* _Given passage_:
To the Editor, SARS-CoV infection requires virus binding to the membrane-bound form of angiotensin-converting enzyme 2 (ACE2). Hydroxychloroquine (HCQ) inhibits terminal glycosylation of ACE2 receptor, which may reduce the efficiency of its interaction with SARS-CoV spike protein. 1 Initial experiences during the COVID-19 pandemic supported the offlabel use of HCQ. However, its potential cardiotoxicity and still unclear benefit have eventually urged caution. 2 High fatality rates have been reported in elderly individuals with COVID-19 and multiple cardiovascular comorbidities. 3 Concerns have arisen that angiotensin-converting enzyme inhibitors (ACEIs) and angiotensin receptor blockers (ARBs) might increase ACE2 receptor expression and patient susceptibility to viral entry into host cells, facilitating SARS-CoV-2 propagation. 4 Recent studies with different designs found no adverse effects associated with ACEIs/ARBs in various large populations with COVID-19 but did not report on HCQ coadministration. 5 We analyzed 1031 patients admitted to the Hospital of Cremona, the epicenter of the COVID-19 outbreak in Italy, between February 22 and April 7, 2020, and followed up until May 3, 2020.

COVID-19 pneumonia was confirmed by chest computed tomography and a SARS-CoV-2-positive realtime reverse transcriptase-polymerase chain reaction assay from nasopharyngeal swabs. Treatment protocols were based on offlabel use of HCQ (400 mg twice a day on the first day and 200 mg twice a day thereafter for 10 days), as well as lopinavir/ritonavir or darunavir/ritonavir, intravenous methylprednisolone, empirical antimicrobial therapy, low-molecular-weight heparin, and supplemental oxygen.

From the hospital data warehouse, we extracted data on the admitting ward, cardiovascular risk factors and disease, drug therapies, and in-hospital outcomes. Demographic covariates (age, sex), cardiovascular covariates (smoking, hypertension, obesity, diabetes, atrial fibrillation, coronary heart disease, cerebrovascular disease, systolic dysfunction), and treatment covariates (antidiabetic agents, beta-blockers, calcium channel blockers, loop diuretics, antivirals, steroids) were tested by univariable Cox regression and those significantly associated (P < .10) with death or intensive care unit admission (combined end point) were entered in a multivariable model. Additionally, we performed weighted Cox regression using inverse probability of treatment weighted estimation with robust standard errors.

A multivariable logistic regression model that included the same covariates as Cox regression was used to estimate the inverse probability of treatment weights for the individual propensities for ACEI/ARB receipt.

* _Dataset_:

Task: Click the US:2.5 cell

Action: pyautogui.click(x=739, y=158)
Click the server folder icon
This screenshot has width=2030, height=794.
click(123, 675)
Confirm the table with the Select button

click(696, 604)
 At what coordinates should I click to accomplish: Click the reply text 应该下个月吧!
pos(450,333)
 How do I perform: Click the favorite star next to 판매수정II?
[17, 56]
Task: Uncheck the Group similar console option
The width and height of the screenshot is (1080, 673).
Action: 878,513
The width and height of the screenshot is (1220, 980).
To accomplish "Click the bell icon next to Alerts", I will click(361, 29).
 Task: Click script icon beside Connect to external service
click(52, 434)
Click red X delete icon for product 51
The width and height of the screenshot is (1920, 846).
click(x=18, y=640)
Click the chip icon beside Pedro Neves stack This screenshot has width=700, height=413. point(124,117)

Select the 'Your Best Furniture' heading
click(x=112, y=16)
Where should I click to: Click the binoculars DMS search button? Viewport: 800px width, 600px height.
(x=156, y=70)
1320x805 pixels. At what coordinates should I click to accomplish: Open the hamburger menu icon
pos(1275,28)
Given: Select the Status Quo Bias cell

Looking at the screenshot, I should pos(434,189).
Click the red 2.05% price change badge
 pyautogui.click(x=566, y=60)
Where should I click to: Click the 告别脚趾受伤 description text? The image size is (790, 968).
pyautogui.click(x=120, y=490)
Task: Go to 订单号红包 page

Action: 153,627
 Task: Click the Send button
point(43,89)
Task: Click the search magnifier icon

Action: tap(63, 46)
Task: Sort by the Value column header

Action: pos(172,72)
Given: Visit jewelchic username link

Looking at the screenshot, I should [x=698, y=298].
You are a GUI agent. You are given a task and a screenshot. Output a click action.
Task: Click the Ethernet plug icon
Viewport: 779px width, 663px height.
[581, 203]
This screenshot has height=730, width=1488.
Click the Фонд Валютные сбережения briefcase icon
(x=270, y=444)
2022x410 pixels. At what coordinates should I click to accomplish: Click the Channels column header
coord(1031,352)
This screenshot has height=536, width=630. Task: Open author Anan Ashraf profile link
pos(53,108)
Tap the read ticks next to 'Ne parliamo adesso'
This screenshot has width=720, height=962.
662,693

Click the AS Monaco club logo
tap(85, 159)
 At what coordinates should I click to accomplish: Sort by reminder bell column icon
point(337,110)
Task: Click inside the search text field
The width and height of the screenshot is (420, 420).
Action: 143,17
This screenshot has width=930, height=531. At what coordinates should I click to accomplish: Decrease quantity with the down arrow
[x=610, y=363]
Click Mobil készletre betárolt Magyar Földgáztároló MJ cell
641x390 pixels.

* _Task objective_: Pick up the letter on hydroxychloroquine and ACE inhibitor or angiotensin receptor blocker use in COVID-19 patients after its final sentence, and continue it.

* _Exercise result_:
The institutional review board approved this retrospective analysis and waived the need for individual informed consent.

All 1031 patients received HCQ during hospitalization (table 1) . Overall, 559 patients (54.2%) took ≥ 1 cardiovascular drugs (diuretics, beta-blockers, calcium channel blockers, or ACEIs/ARBs); of these, 278 (27%) received either an ACEI (135 [13.1%], 11 ± 4 mg/d enalapril equivalents) or an ARB (143 [13.9%], 64 ± 34 mg/d losartan equivalents) and 239 (86%) continued to take them throughout the hospitalization. Although patients treated with ACEIs/ARBs were older, had a higher cardiovascular comorbidity burden, and were more often taking antidiabetic agents and subject to cardiovascular polypharmacy, they had similar intensive care unit admission and mortality rates to patients not being treated with ACEIs/ARBs (table 1).

In total, 117 patients (11.3%) were admitted to the intensive care unit and 217 died (21%); 273 (27%) met the combined end point. After covariate adjustment (table 1) In our hospitalized cohort treated with HCQ for COVID-19 pneumonia, ACEIs/ARBs were independently associated with a lower hazard of mortality or severe disease requiring intensive care unit admission.

ACEI or ARB receipt was balanced and both, administered at relatively high doses, had a similar impact on outcome. The findings were confirmed in the analysis weighted by inverse probability of treatment weighting.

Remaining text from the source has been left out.